Let's find industries whose conferences are horribly un-gender-balaced the other way (mostly women, almost no men) and consider merging with them. For example, what's the intersection between Web 2.0 and librarians? (Assuming most librarians are women.)
If we find one that works, that's the begining of a gender-balanced tech industry.
Most men would be happier with this too, imho. Believe it or not, many of us *like* women. ;->
Posted by: Dave Winer | October 19, 2005 at 07:18 PM
Dave Winer, if you're going to link to Sylvia's post, you should have the courtesy to link to her post, not your comment. As it is, you're baiting. Same as with the comment above -- this was a bait from two, three years ago. Dave, it's not going to work anymore. That's not the way to get attention; it's not the way to get links. I think you and I are both getting horribly dull.
Richard, I think that Web 2.0 probably has several women -- this includes the so-called social software field, which is loaded with women. No, the organizers did a very poor job with this event.
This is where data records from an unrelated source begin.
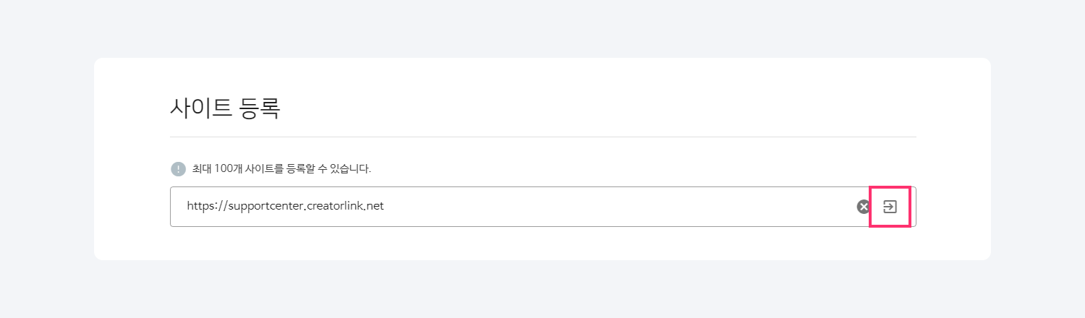Click the word 등록 in the title
The width and height of the screenshot is (1085, 318).
click(260, 108)
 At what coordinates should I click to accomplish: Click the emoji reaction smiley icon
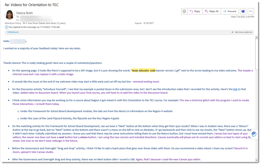[x=184, y=11]
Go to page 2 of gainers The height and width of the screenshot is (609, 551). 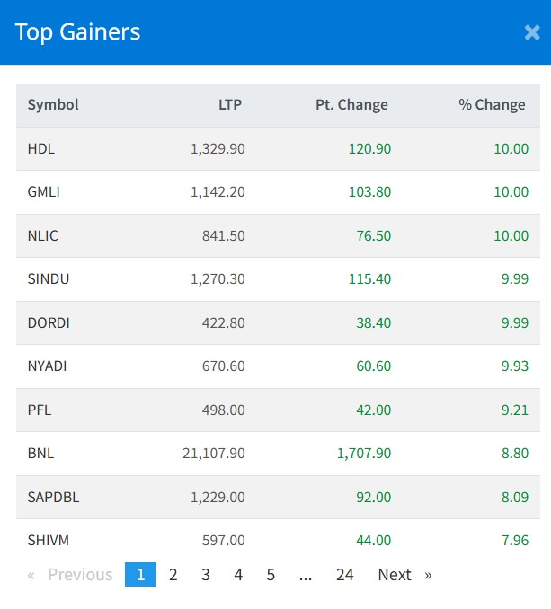(x=173, y=575)
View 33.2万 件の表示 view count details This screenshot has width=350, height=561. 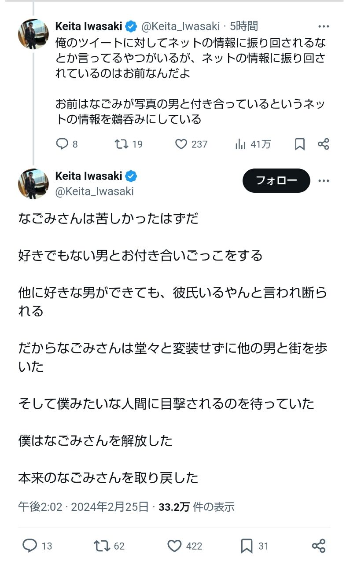tap(196, 507)
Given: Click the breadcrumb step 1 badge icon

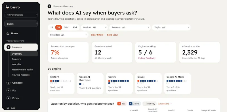Looking at the screenshot, I should coord(49,6).
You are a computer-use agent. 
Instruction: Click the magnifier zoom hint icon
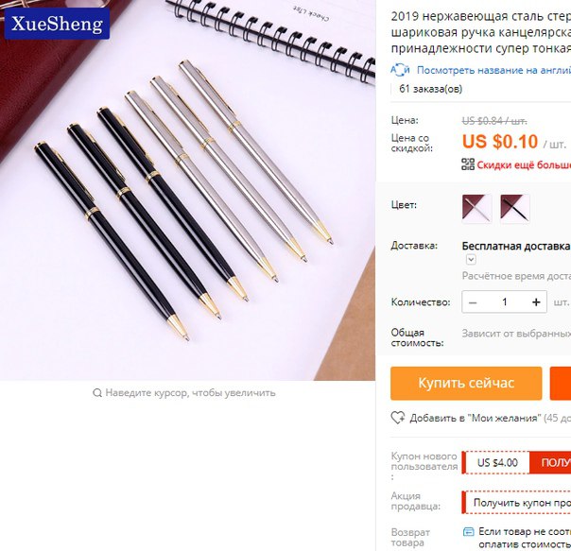pyautogui.click(x=97, y=392)

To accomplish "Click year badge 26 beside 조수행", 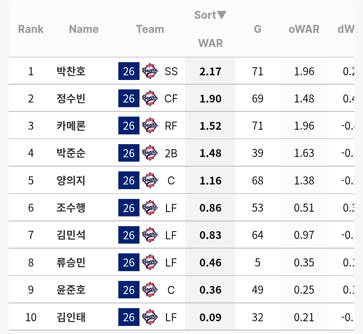I will (x=129, y=208).
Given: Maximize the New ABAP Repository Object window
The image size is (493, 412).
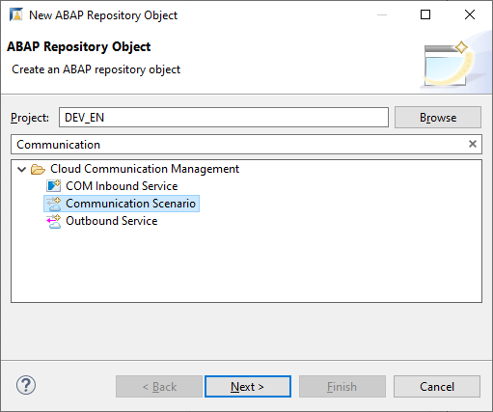Looking at the screenshot, I should (425, 14).
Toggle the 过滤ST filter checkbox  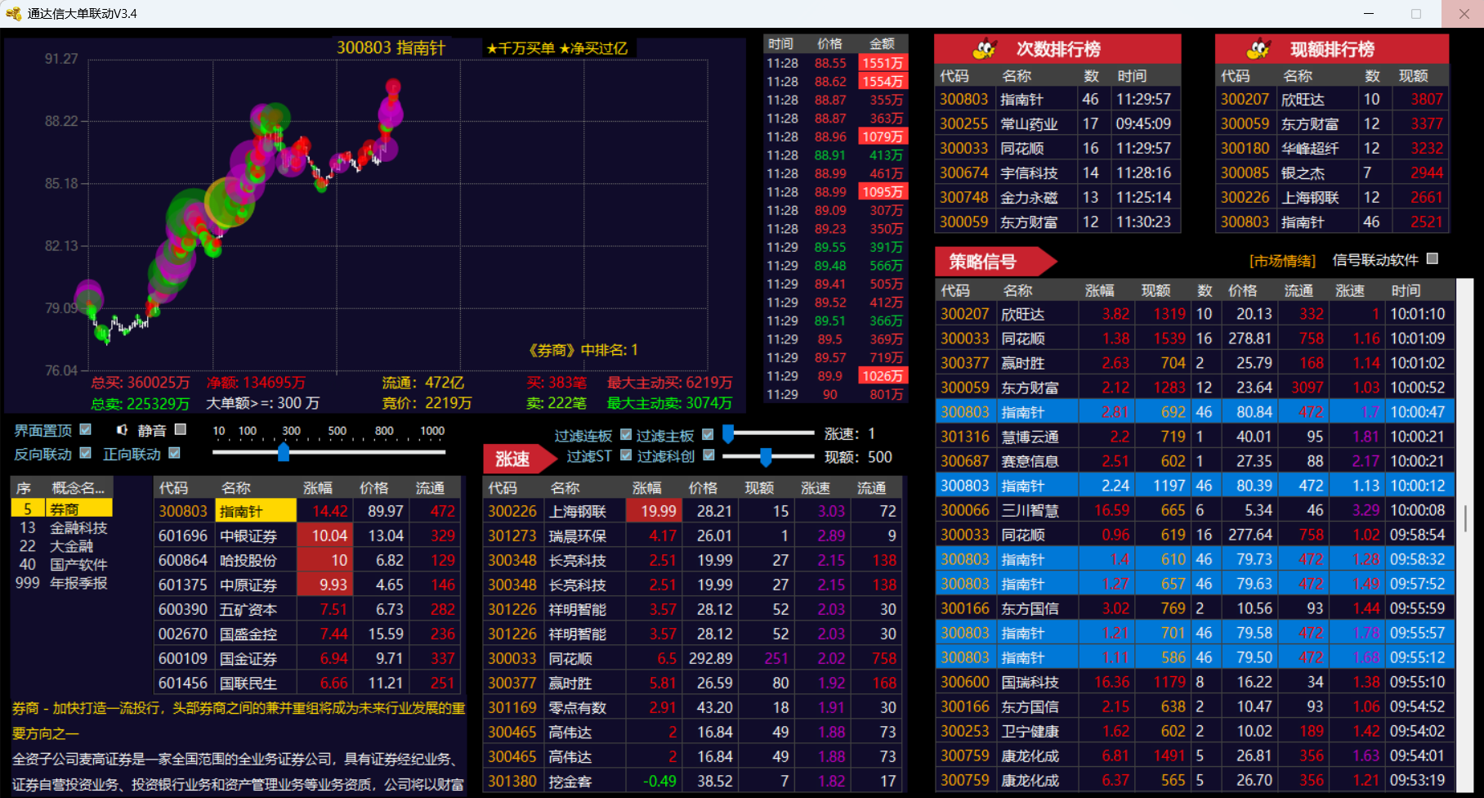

They focused on the money, not the tech.
Posted by: Shelley | October 19, 2005 at 09:52 PM
http://blogs.opml.org/amyloo/2005/10/19#bigbiglampAndSensibilitybigbig
Posted by: Dave Winer | October 20, 2005 at 02:08 AM
A dearth of women speakers?
How very and sadly familiar: http://surfette.typepad.com/surfette/2005/07/why_blogher_isn.html.
How completely avoidable: https://www.socialtext.net/speakers/index.cgi
Posted by: Lisa Stone | October 20, 2005 at 09:34 AM
It seems like this discussion comes round and round again and again with new women taking the bait from old men and saying, yes that's right, where are all the women, when they don't bother to read around the net on this very topic to find out where all the women are and have been--the women who try not to get tired of saying, we're over here and over there and pretty much everywhere you don't want to bother looking because it's easier to 'reply to' than it is to 'compose' in the grand scheme of things.
And that's a mouthful. Please save us from the drama and follow Lisa Stone's links above. Wshew.
Posted by: jeneane | October 20, 2005 at 08:18 PM
This is one of the perpetual complaints about tech conferences, and one of the most tedious. I didn't go to Web 2.0, but a quick scan of the speakers list shows Mena Trott, Kim Polese, Mary Meeker, and Dianah Neff in prominent positions. So there were women speakers at Web 2.0.
Is it a problem that there weren't more, and should conference organizers jump through hoops (all the way to changing the goals of teenage girls) to increase their representation?
I don't think so. In the first place, there are plenty of groups who weren't represented as conference speakers at all: Chinese, Japanese, and Africans, among others. I can understand that there may not be a lot of leading edge tech in Africa these days, but how in the world can you host a tech conference that ignores Japan and China?
And secondly, people don't generally go to conferences hoping to hear only from people of a certain group, they want to hear ideas and see demos that stimulate. If women aren't doing the exciting work in the Web 2.0 space, so be it, that's their choice.
But manipulating the lineup of speakers to conform to some pseudo-fascist quota system based on a hare-brained theory of how things should be in the world is not the way to get people to come to these things, and certainly not the way to get them to come back.
Posted by: Richard Bennett | October 24, 2005 at 02:12 PM
There were no women speakers and there won't ever be any because women don't do anything. They just sit back and wait for all the progress to be made and all the risks to be taken; and then they jump on the bandwagon as loud as possible with nothing to offer but their opinions.